地方のインターチェンジを利用する場合は、入口を一つだけ決めておかない方がよい。手前で一般道に降りる、次のインターチェンジまで進む、反対方向へ回り込むなど、複数の選択肢を持っておけば、通行止めや混雑に対応しやすい。
ただし、予備ルートを増やしすぎると、運転中に判断する情報が多くなる。出発前に候補を二つ程度に絞り、現地では同乗者が確認するか、安全な場所に停車してから変更する。走行中にスマートフォンを操作して細かく検索するのは避けたい。
給油や充電のタイミング
一般道主体のルートでは、ガソリンスタンドや充電場所の間隔が長くなることがある。残量が少なくなってから探すのではなく、次に利用できる場所が分かっているうちに補給する方が安心だ。
高速道路のサービスエリア内にある給油施設も、営業時間や混雑状況を確認しておきたい。電気自動車の場合は、充電器の数や利用待ちの可能性も含めて計画する必要がある。目的地周辺で補給する予定なら、到着後の営業時間や休業日も確認しておく。
燃料や電池残量だけでなく、冬季の暖房、夏季の冷房、山道での低速走行なども消費に影響する。予定していたより長く渋滞に入る可能性を考え、余裕を残した状態で補給するのが基本だ。
1日の組み立て方:日光方面へ向かう場合
ここまでの考え方を、日帰りの山間部ドライブに当てはめてみる。出発地から日光方面までの距離が約200kmで、高速道路と一般道を組み合わせる場合だ。
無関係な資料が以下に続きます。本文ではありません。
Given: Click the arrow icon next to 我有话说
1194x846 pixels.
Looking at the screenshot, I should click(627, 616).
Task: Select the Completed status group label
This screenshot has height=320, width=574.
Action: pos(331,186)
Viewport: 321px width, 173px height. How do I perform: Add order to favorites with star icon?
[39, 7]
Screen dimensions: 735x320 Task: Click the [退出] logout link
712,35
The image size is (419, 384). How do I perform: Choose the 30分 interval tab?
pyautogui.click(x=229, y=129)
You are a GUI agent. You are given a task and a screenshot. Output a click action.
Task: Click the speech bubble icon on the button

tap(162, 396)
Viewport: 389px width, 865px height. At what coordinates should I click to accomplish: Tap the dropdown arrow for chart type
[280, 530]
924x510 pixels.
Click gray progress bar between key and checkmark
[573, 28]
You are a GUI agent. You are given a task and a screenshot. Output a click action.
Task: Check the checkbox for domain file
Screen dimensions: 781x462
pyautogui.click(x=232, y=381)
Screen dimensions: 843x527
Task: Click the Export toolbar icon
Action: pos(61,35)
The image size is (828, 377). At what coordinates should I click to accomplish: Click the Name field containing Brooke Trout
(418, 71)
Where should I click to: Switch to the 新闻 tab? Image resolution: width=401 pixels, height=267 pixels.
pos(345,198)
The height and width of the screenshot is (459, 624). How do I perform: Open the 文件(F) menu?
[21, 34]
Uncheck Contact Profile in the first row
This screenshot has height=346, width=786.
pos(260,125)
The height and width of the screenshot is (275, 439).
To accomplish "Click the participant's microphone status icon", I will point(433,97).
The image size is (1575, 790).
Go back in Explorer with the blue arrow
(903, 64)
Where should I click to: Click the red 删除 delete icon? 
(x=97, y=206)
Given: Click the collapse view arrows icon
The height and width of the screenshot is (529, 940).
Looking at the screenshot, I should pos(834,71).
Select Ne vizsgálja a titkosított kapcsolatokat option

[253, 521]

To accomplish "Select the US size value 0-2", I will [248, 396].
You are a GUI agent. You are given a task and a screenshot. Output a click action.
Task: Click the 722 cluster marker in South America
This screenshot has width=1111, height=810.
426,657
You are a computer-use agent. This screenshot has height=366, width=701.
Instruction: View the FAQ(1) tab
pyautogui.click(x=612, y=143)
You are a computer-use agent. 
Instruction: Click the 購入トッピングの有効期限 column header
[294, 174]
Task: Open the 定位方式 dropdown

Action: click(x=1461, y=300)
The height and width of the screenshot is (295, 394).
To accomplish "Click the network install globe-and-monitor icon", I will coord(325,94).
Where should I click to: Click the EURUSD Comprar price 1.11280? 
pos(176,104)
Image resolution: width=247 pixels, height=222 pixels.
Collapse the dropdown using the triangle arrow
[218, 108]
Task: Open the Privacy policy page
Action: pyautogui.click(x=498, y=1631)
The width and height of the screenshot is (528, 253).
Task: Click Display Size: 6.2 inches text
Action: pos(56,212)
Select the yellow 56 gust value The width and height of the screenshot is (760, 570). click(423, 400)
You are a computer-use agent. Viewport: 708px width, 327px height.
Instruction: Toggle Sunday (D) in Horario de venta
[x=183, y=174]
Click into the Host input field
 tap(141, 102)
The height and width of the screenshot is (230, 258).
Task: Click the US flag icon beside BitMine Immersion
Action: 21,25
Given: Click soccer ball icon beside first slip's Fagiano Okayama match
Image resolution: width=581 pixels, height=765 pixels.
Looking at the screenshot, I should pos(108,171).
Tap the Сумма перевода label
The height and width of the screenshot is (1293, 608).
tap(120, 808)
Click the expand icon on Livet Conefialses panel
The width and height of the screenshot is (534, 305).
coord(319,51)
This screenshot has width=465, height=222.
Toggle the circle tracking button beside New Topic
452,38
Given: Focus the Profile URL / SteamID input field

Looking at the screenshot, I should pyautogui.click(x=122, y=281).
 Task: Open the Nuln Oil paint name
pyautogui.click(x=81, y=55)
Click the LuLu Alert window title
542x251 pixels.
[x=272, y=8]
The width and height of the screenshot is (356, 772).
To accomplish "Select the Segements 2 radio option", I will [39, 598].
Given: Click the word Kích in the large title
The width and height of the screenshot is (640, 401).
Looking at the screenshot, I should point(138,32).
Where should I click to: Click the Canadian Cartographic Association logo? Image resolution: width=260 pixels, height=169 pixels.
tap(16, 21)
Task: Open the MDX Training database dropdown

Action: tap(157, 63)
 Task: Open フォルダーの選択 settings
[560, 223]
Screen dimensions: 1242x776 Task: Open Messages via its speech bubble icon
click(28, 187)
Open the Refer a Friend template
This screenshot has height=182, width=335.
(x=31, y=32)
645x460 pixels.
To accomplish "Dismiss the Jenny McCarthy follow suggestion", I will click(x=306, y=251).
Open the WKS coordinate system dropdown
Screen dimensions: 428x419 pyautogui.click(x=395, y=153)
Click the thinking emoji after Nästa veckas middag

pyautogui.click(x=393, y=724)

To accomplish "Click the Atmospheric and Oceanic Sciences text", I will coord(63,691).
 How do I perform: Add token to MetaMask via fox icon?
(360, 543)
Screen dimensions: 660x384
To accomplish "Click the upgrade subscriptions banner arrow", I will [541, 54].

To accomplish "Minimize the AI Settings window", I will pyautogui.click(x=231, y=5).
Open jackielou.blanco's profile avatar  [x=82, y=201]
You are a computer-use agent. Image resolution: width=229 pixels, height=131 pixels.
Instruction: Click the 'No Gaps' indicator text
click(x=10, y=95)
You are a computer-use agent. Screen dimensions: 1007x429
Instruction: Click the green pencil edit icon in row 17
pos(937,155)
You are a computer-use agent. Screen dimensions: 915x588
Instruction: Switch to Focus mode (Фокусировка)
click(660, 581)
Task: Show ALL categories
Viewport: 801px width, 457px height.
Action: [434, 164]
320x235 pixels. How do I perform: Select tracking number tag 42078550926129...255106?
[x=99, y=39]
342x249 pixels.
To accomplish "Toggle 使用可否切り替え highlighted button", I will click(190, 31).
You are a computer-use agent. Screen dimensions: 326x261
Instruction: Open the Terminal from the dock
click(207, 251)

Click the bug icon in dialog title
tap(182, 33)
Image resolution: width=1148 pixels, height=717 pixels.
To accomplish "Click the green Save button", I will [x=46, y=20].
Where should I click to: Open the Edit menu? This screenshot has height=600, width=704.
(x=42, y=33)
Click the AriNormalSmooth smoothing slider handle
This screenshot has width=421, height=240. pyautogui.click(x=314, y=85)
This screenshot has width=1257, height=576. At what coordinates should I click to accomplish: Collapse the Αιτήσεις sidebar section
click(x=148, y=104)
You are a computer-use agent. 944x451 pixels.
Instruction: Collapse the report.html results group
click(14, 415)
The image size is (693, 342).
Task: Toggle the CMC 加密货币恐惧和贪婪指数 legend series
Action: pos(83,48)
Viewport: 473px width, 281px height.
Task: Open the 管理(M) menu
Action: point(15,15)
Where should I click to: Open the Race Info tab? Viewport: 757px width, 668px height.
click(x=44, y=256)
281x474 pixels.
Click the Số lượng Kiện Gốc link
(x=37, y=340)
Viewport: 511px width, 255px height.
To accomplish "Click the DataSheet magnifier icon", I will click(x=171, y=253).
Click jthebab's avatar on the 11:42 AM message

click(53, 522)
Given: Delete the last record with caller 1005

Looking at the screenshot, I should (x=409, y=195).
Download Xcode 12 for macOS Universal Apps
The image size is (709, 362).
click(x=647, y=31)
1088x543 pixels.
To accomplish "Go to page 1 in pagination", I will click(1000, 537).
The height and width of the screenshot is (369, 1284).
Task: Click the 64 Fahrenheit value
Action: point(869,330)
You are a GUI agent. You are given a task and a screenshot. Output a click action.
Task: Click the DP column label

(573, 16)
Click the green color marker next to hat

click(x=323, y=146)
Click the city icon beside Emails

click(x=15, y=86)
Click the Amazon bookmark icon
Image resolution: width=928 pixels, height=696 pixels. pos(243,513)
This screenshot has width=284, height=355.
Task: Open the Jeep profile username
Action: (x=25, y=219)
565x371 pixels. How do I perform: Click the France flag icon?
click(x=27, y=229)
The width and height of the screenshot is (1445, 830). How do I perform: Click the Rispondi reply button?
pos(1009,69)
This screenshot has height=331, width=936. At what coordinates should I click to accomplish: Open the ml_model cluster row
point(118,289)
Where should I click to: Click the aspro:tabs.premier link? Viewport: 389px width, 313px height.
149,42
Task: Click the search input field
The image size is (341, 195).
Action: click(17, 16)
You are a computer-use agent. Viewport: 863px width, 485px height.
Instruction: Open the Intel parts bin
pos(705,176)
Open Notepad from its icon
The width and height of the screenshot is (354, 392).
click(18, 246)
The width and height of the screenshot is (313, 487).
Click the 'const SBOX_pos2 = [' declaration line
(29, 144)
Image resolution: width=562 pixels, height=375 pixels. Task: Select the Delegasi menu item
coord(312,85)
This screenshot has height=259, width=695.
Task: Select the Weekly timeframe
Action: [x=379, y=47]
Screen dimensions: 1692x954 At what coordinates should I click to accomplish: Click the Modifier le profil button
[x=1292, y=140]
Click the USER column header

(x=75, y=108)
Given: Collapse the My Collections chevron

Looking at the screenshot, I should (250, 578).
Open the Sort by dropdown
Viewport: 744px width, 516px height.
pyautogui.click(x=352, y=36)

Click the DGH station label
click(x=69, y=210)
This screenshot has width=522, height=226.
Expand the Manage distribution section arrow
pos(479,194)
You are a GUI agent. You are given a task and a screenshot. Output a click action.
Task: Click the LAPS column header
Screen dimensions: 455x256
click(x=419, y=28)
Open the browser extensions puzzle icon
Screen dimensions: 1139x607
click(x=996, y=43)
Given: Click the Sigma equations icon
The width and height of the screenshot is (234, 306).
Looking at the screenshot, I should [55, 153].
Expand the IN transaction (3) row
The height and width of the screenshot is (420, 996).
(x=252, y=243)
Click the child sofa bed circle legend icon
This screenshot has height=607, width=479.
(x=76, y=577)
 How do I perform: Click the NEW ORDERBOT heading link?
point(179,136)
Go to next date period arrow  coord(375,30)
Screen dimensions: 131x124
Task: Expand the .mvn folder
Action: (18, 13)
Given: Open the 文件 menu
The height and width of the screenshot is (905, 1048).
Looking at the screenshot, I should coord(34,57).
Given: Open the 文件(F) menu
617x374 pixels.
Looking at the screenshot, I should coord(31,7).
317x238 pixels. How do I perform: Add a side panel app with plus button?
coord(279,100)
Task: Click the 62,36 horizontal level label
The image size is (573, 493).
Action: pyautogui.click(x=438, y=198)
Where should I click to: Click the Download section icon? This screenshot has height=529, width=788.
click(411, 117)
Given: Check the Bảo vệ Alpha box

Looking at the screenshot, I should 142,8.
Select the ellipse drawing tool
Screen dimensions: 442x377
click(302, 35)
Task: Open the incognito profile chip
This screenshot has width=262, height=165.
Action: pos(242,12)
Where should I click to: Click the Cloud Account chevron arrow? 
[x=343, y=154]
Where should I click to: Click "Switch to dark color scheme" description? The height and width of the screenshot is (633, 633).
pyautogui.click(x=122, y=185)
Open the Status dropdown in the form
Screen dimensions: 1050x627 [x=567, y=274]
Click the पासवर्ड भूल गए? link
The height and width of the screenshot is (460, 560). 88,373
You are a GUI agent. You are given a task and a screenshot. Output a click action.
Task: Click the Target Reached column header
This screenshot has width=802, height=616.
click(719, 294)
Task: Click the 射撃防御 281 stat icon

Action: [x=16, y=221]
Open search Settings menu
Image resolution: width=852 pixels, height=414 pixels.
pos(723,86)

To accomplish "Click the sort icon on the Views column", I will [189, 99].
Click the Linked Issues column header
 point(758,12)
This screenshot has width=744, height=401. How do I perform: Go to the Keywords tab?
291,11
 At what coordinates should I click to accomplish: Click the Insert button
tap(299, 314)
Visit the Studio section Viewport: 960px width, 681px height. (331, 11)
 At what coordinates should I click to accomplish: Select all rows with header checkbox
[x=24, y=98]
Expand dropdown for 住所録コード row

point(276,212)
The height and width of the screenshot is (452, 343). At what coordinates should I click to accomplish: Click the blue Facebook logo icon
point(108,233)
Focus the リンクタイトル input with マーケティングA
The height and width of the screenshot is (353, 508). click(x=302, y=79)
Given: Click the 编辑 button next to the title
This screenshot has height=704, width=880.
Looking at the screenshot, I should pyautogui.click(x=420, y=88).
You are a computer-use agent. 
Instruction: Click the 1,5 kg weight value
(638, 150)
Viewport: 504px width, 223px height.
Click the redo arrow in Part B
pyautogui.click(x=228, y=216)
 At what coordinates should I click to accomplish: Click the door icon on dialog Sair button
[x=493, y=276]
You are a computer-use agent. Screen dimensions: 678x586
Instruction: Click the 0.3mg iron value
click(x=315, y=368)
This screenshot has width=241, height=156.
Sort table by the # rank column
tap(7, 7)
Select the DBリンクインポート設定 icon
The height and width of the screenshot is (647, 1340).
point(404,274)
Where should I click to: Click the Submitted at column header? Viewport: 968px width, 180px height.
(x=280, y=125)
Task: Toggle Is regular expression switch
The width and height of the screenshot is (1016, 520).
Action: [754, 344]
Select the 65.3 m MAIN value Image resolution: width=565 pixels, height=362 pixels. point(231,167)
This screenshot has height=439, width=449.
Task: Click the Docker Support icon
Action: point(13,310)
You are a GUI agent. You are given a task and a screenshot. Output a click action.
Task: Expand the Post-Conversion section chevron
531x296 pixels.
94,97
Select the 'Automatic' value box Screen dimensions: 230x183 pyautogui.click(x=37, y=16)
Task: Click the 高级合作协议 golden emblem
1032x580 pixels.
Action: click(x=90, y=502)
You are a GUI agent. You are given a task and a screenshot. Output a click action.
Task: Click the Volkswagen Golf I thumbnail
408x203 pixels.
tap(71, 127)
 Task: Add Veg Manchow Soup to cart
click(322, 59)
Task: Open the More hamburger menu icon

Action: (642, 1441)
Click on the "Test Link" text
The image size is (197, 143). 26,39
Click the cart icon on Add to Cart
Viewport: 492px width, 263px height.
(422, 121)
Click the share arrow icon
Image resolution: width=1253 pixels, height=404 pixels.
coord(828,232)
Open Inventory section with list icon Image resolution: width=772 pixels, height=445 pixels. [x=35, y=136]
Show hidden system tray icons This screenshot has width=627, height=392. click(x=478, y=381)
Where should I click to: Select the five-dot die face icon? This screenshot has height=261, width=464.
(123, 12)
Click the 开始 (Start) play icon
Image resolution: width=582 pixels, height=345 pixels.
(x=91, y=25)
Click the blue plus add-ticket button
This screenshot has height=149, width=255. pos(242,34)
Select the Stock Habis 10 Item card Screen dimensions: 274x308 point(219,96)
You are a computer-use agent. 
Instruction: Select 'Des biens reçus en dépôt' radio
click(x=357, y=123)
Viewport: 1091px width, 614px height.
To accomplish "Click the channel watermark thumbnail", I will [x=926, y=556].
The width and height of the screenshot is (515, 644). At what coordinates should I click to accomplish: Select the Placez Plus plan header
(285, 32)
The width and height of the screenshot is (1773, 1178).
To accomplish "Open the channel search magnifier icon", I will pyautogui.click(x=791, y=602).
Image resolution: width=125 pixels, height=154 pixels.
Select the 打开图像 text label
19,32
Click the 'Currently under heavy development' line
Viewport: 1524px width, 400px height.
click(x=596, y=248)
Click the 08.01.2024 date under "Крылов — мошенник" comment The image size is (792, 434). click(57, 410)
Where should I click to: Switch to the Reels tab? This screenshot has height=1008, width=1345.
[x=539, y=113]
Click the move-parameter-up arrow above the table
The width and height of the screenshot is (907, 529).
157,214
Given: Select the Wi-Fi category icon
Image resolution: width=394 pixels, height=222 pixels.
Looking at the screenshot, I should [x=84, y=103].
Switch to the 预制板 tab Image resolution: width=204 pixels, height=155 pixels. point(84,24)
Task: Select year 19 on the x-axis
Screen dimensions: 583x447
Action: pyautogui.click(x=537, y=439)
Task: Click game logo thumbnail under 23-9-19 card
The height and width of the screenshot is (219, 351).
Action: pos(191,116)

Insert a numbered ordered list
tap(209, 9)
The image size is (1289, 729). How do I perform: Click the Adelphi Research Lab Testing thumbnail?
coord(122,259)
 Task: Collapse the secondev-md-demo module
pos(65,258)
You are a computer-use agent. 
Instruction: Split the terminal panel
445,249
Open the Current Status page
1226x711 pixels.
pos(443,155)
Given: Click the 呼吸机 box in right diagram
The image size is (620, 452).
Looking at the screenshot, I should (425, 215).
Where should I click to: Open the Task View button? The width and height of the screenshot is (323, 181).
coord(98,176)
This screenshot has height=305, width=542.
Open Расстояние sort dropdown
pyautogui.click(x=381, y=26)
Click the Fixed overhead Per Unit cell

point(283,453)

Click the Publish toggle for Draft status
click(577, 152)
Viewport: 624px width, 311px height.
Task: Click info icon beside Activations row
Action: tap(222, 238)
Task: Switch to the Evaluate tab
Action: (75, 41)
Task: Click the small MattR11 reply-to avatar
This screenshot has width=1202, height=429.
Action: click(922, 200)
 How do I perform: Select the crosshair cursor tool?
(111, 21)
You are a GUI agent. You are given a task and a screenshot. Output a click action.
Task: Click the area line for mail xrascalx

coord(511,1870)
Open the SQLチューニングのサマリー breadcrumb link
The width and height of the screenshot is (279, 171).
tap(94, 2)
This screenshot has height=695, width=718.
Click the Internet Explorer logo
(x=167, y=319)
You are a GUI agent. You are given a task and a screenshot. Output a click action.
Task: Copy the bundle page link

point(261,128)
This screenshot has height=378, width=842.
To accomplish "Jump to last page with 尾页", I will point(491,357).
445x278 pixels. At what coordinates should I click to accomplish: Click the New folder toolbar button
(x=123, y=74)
この旅では、往路の前半を高速道路に任せ、目的地に近づいてから一般道へ切り替える方法が考えられる。朝の市街地を抜ける時間帯に高速道路を使えば、信号の多い区間で体力を消耗しにくい。日光周辺へ入ってからは、街道や湖畔、山道を選び、景色を楽しむ。
| 時間帯 | 走行・行動 | 計画の意図 |
|---|---|---|
| 早朝 | 出発 | 市街地や都市高速の混雑前に移動を始める |
| 出発後1〜2時間 | 高速道路を走行 | 距離を稼ぎ、最初の休憩を取る |
| 午前中 | インターチェンジから一般道へ | 目的地周辺の景観区間に入る |
| 昼前後 | 湖畔や滝、展望地を観光 | 駐車と徒歩の時間を含めて余裕を置く |
| 午後早め | 昼食と周辺散策 | 午後の混雑や天候変化を見ながら調整する |
| 午後 | 帰路へ移動 | 疲労が深くなる前に高速道路へ戻る |
| 夕方以降 | 休憩を挟みながら帰宅 | 眠気や渋滞に合わせて無理をしない |
この場合、一般道の区間を詰め込みすぎないことが重要だ。湖畔、滝、山上の道路をすべて一日で回ろうとすると、駐車場からの徒歩や昼食の時間が削られる。目的地周辺で確実に訪れたい場所を二、三か所に絞り、残りは次回の候補として残す方が旅の印象はよくなる。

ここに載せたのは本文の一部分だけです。